Dass stilistisch wie inhaltlich anspruchsvolle literarische Texte Handlungsmöglichkeiten aufzeigen können, argumentiert Jessica Beer. Sie schaffen Räume für die »Vielstimmigkeit von Menschen und Verhältnissen, und zwar Sprach-Räume, die so beschaffen sind, dass die Vielstimmigkeit auch gehört, verstanden und ausgehalten werden kann.« Eine essenzielle Voraussetzung für das Gedeihen einer solchen vielschichtigen und differenzierten Literatur ist politische Freiheit. »Wer [...] die Freiheit der Kunst einschränkt, schränkt die Freiheit der Kritik ein, schlicht die Freiheit des Geistes. Und wer will diese Freiheit einschränken? Natürlich nur die, die etwas davon zu befürchten haben«, so Julya Rabinowich in ihrem Essay. »Literatur kann alles«, ist die Autorin überzeugt. Gleichzeitig ist Literatur aber auch eine »Nichtsmüsserin« (Mascha Dabić). Entscheidend ist das, was mit dem jeweiligen Werk tatsächlich zur Sprache gebracht wird.

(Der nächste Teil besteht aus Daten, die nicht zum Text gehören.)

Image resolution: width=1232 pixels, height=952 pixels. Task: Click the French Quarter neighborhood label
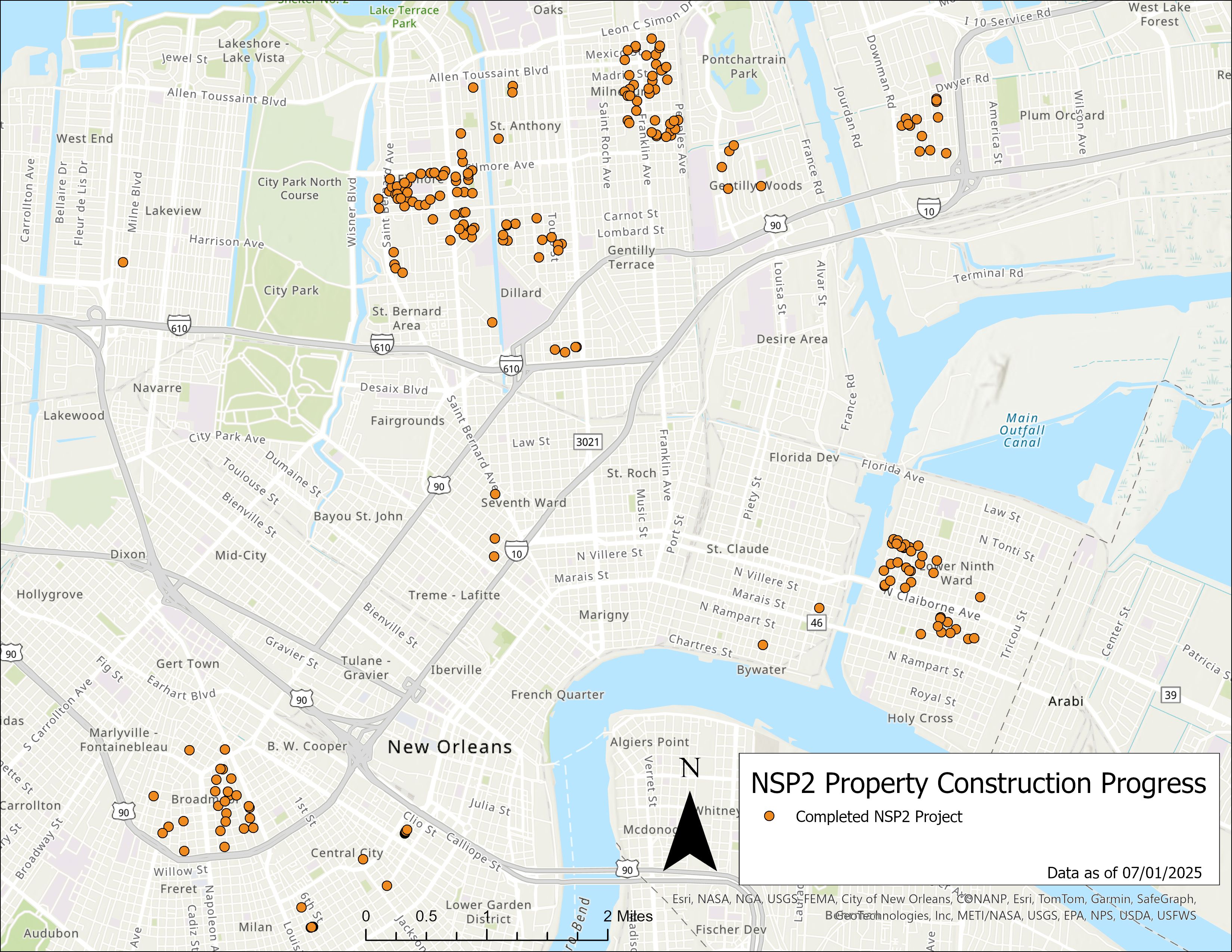pos(557,695)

In Zeiten vermehrter digitaler Aktivität sorgt das Lesen von Literatur für eine nur allzu notwendige »Entschleunigung des Alltags« (Alfred Pfoser). Außerdem können literarische Werke auch therapeutische Zwecke erfüllen und Halt in lebensbedrohlichen Situationen geben (Doris Schönbaß). Laura Freudenthaler nimmt die Frage als Anstoß, ihre eigene Schreibpraxis und ihr Selbstverständnis als Autorin zu reflektieren, und Nicolas Mahlers Comic-Beitrag setzt die unterschiedlichen Möglichkeiten und Wirkungsweisen der Bild-Text-Beziehung humoristisch in Form eines Gesprächs zwischen Autor und Lektor in Szene.
Dass Literatur nicht nur Inhalte transportiert, sondern durch experimentelles Schreiben auch sprachliche Strukturen und Mechanismen offenzulegen und zu hinterfragen vermag, zeigt Elias Hirschls fingierter wissenschaftlicher Essay über das Ehepaar Franziska Denk und Otto Mandl. Hirschl lässt die beiden Figuren eine dynamische Plansprache namens Litæ entwickeln. Diese orientiert sich an der Struktur der tatsächlich gesprochenen Sprache und bleibt lebendig und wandelbar, anstatt den festgeschriebenen Regeln der Wörterbücher zu folgen.

Der zweite Teil der kolik gewährt Einblick in den Ablauf der Aktionstage zum Thema #WasKannLiteratur in den Literaturhäusern in Graz, Innsbruck und Wien im Rahmen von Impro-Lesungen, Vorträgen oder Diskussionsrunden. Er enthält Texte und Statements von Radka Denemarková, Ilma Rakusa und Josef Winkler u.a.

Allen, die sich tiefgehender mit dem Fragekomplex auseinandersetzen möchten, sei die Ausgabe ans Herz gelegt. Sie werden darin vielfältige Anregungen und Denkanstöße erhalten.

Lena Brandauer (Alte Schmiede)

kolik spezial: #WasKannLiteratur.
Im Namen von mitSprache herausgegeben von Ursula Ebel, Kristin Jenny, Manfred Müller und Johanna Öttl (Februar 2020).